Menurut KBBI, Republik adalah: "bentuk pemerintahan yang berkedaulatan rakyat dan dikepalai oleh seorang presiden".

Sejak tahun 1511, Bangsa Indonesia telah dijajah oleh Portugis di Selat Malaka yang datang dengan semboyan “Gold, Glory, Gospel”, dan penjajahan ini terus berlangsung hingga 434 tahun, dilanjutkan oleh Belanda kemudian Jepang, dan semuanya berlangsung tanpa adanya Republik. Dengan kata lain, pada saat penjajahan, Republik Indonesia belum ada atau belum terbentuk.

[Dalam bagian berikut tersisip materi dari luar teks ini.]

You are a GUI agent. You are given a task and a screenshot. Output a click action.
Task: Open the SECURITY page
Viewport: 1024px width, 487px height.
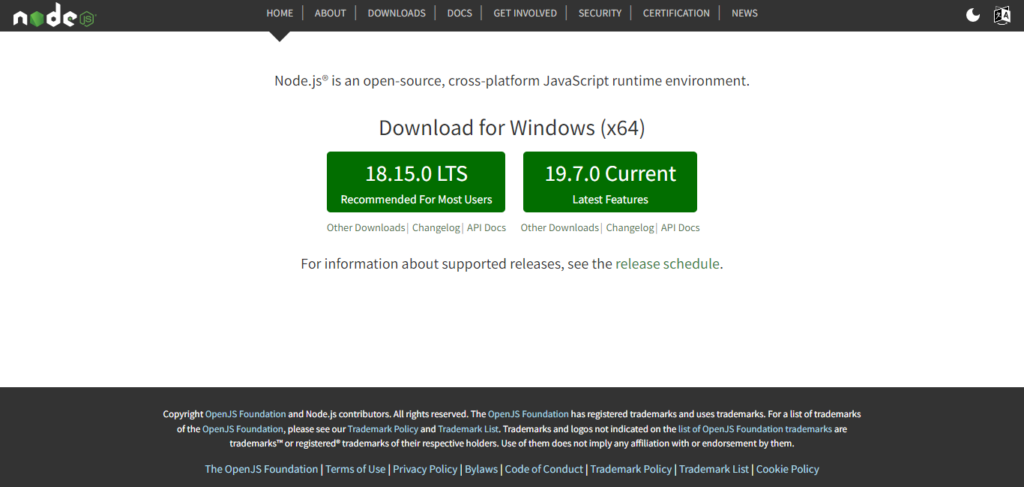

Dari penjajahan tersebut, tak terhitung jumlahnya perjuangan Bangsa Indonesia dengan cita-cita luhur berkehidupan kebangsaan yang bebas, mulai dari lapisan masyarakat yang paling bawah maupun tokoh-tokoh dengan gelar Pahlawan Nasional yang mampu menggerakkan rakyat, ingin merdeka dari belenggu penjajahan. Dan berbagai macam perjuangan tersebut, baik aksi fisik maupun non fisik, berhasil mengantarkan kita ke depan pintu gerbang kemerdekaan Indonesia.

Pembukaan Undang-Undang Dasar Negara Republik Indonesia tahun 1945 Alinea ke-2 :

“Dan perjuangan pergerakan Kemerdekaan Indonesia telah sampailah kepada saat yang berbahagia dengan selamat sentausa mengantarkan Rakyat Indonesia ke depan pintu gerbang kemerdekaan Negara Indonesia yang merdeka, bersatu, berdaulat, adil dan makmur.”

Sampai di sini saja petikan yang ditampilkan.